Namun, Yusuffali menekankan bahwa teknologi semacam itu harus mendukung, bukan menggantikan, esensi pembelajaran masa kecil.

“Teknologi di tahun -tahun awal tidak boleh memimpin – itu harus mengikuti. Ini harus mengikuti rasa keajaiban bawaan anak, kebutuhan mereka untuk bergerak, untuk meminta, untuk terhubung. Di pengaturan yang tepat, dengan fasilitasi yang bijaksana, AI dan robotika dapat menjadi teman yang menarik dalam perjalanan itu – tetapi tidak pernah pengemudi.

“Anak -anak membutuhkan koneksi lebih dari yang mereka butuhkan. Mereka perlu bermain sebelum mereka dapat memprogram. Dan mereka perlu dilihat – tidak hanya sebagai pelajar masa depan atau penduduk asli digital, tetapi sebagai manusia seluruh dengan kecepatan, pertanyaan, dan cerita mereka sendiri.”

Perangkat mendongeng interaktif

Rantai prasekolah terbesar di negara itu juga telah mulai mengintegrasikan alat AI di ruang kelas untuk mendukung tujuan pembelajaran dengan cara yang sesuai dengan perkembangan, kata, Dr Vandana Gandhi, CEO dan pendiri British Orchard Nursery dan Pusat Pelatihan Guru.

“Kami menganjurkan inovasi yang mendukung kebutuhan perkembangan melalui teknologi. Kurikulum EYFS kami memastikan bahwa semua anak memiliki akses ke alat teknologi dan metodologi yang sesuai usia terbaru untuk transisi yang mulus ke sekolah-sekolah besar. Pendidik menggunakan alat yang digerakkan AI dan asisten AI untuk mengajar, penilaian, perencanaan kurikulum, dan pemantauan kemajuan,” kata Gandhi.

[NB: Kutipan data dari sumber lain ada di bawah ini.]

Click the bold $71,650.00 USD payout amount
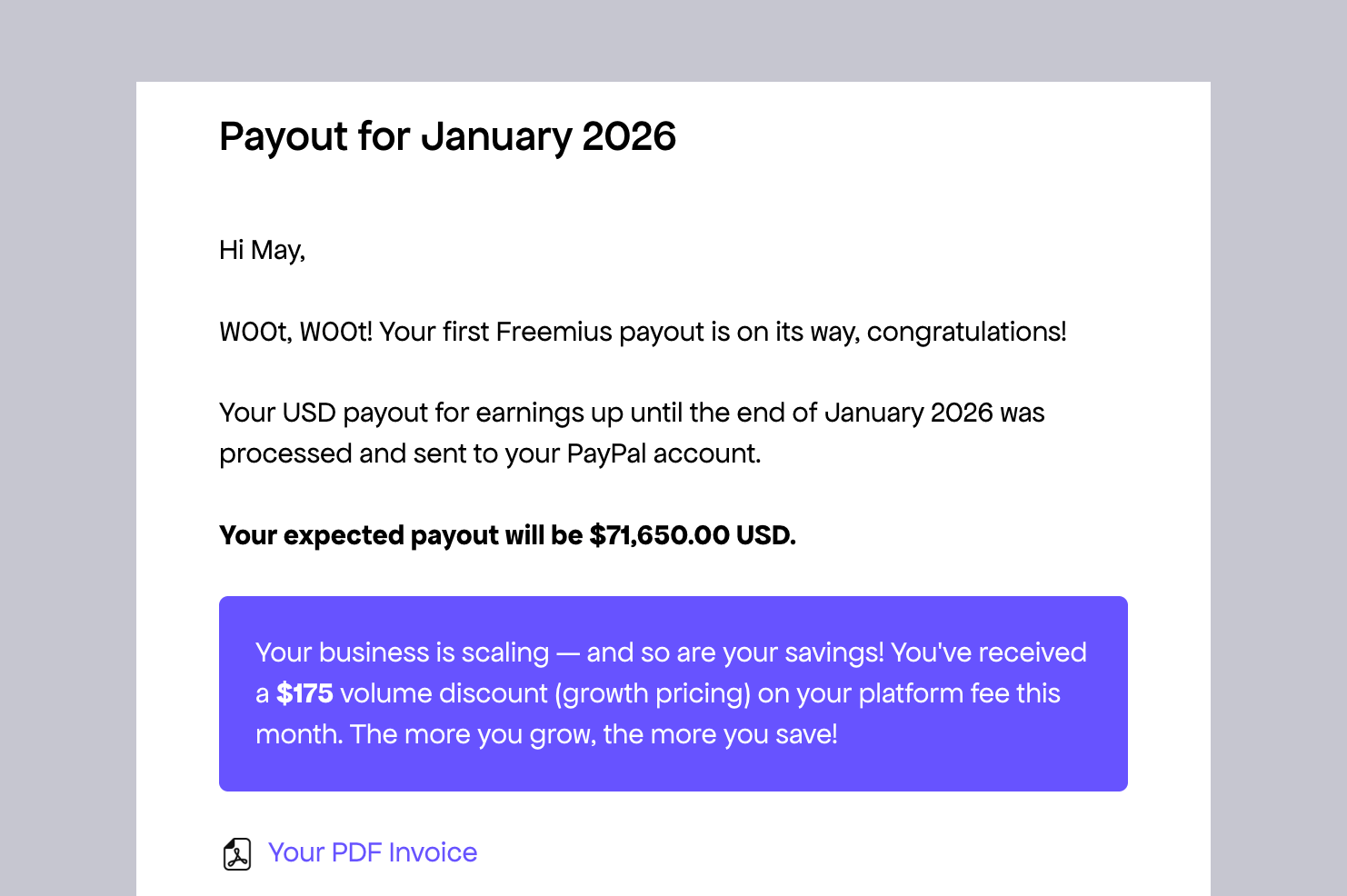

Dia mencatat bahwa pembibitan juga memperkenalkan permainan penghitung teknologi, perangkat mendongeng interaktif, dan stasiun pembelajaran yang cerdas di seluruh cabang mereka.

“Alat-alat ini telah menunjukkan dampak positif pada rentang perhatian dan keterlibatan kognitif-sambil menjaga komitmen pembibitan terhadap lingkungan berbasis permainan, kaya sensorik,” tambah Gandhi.